我が袖が短いったらありゃしねぇ。腕手が冷えるったらありゃしねぇ。恥ずかしいことに、霊輒のような気概もねぇ。趙宣に報いることもできやしねぇ。

月が沈み、参宿の星座も傾き。北斗の星々はあんな鮮やかだというに。親友が門前に現れても。食料が乏しく、宴会を設けるようなこともできない。
歓喜に満ちた日々は貴重で。憂う日々、苦しみだけが多い。何をもって憂いを忘れるか。琴を引けや飲めや歌おうや。
淮南王の食客8人は。煩わされることなく神仙の道を往き。ついには六龍の馬車を馳せ。雲の果てに遊んだというじゃまいか。

【經歴名山。芝草翻翻。仙人王喬。奉藥一丸】
曹操秋胡行「經歴名山」「王喬」

【趙宣】春秋戦国時代、晋の人。
 翳桑という場所で、病気のせいで三日間食べていない霊輒に出会い、食を与える。
 のちに君主の霊公によって暗殺されかけたが、霊輒によって助けられた。

【霊輒】晋の人。
 翳桑に居たとき、趙宣に食を与えられるが、飢えていたにも関わらず食事の半分を残した。
 理由を問われ、「官について三年たったが、母の安否がまだわからない。頂いた食事を母に遺したいのだ」と答え、感じ入った趙宣に、さらに食を与えられた。                                     
 その後、趙宣を暗殺するよう命じられるが、逆に趙宣を助け、趙宣から名を問われたのに対し「翳桑の餓人」とだけ答え、ついに名乗らずに去った。
近デジ掲載の一例

【歡日尚少。戚日苦多。以何忘憂。彈箏酒歌。】
曹操短歌行「去日苦多。慨當以慷。憂思難忘。何以解憂。唯有杜康。」

【淮南八公】
道教では有名な八人。
前漢の淮南王、劉安は《淮南子》を編纂したことで知られる。この《淮南子》編纂に最も貢献し、最後には仙人になったとされる八人の食客が、「淮南八公」。一説によると、蘇飛、目尚、左呉、田由、雷被、毛被、伍被、晋昌。
淮南市八公山には、この人たちが由来となった国立公園が存在する。というか地名もだw


解説「古楽府」

楽府の歴史について→『支那文学考:楽府の項(近デジ)』

 詩経さえ《墨子-公孟編》に「誦詩三百,弦詩三百,歌詩三百,舞詩三百」とあるように、当時の詩は基本的に誦し、演奏し、歌い舞うものだった。
 前漢恵帝の時に「樂府令」という役職が定められ、漢武帝の時に「樂府署」、いわゆる楽府が成立した。

『前漢書・禮樂志』
至武帝即位,進用英雋,議立明堂,制禮服,以興太平。 
(武帝は優秀な人物を登用し、堂をたて、礼服を定め、もって太平を築いた)

至武帝定郊祀之禮,祠太一於甘泉,就乾位也;祭后土於汾陰,澤中方丘也。乃立樂府,采詩夜誦,有趙、代、秦、楚之謳。 
(武帝は郊祀之禮を定め、太一(漢代の最高神)の祠を甘泉宮、乾位(長安の西北)に就けた。后土(地の神)を汾陰の地、沢中の方丘に祭った。楽府をたて、詩を集め夜も練習させており、趙、代、秦、楚の唄があった)
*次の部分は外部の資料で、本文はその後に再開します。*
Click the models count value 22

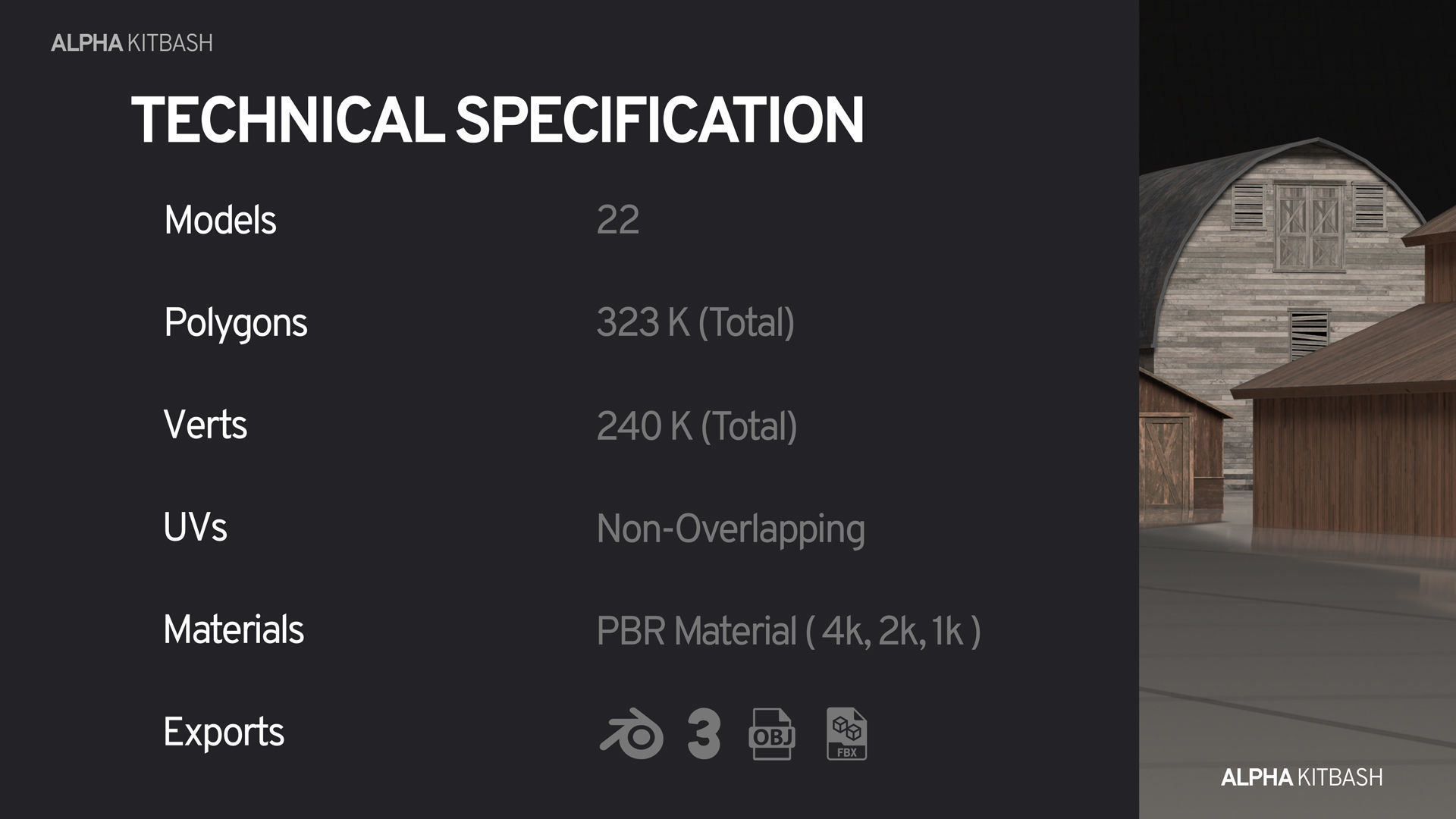click(x=617, y=220)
 こうして成立した楽府は、各地の詩歌を集め、改良を加えた。
 そのいきさつから、樂府の詩曲は下々や反乱が起きたような南方の影響が強く、また貴族外戚の影響力が強まるに従い、淫侈過度になった。

是時,鄭聲尤甚。黃門名倡丙強、景武之屬富顯於世,貴戚五侯定陵、富平外戚之家淫侈過度,至與人主爭女樂。 
(是の時、鄭聲が尤も甚しかった。黄門の名倡である丙強、景武の氏族も富むこと世に顯らかで,貴戚、五侯、定陵、富平外戚の家は淫侈過度にして、主人は女楽の技巧を争った。)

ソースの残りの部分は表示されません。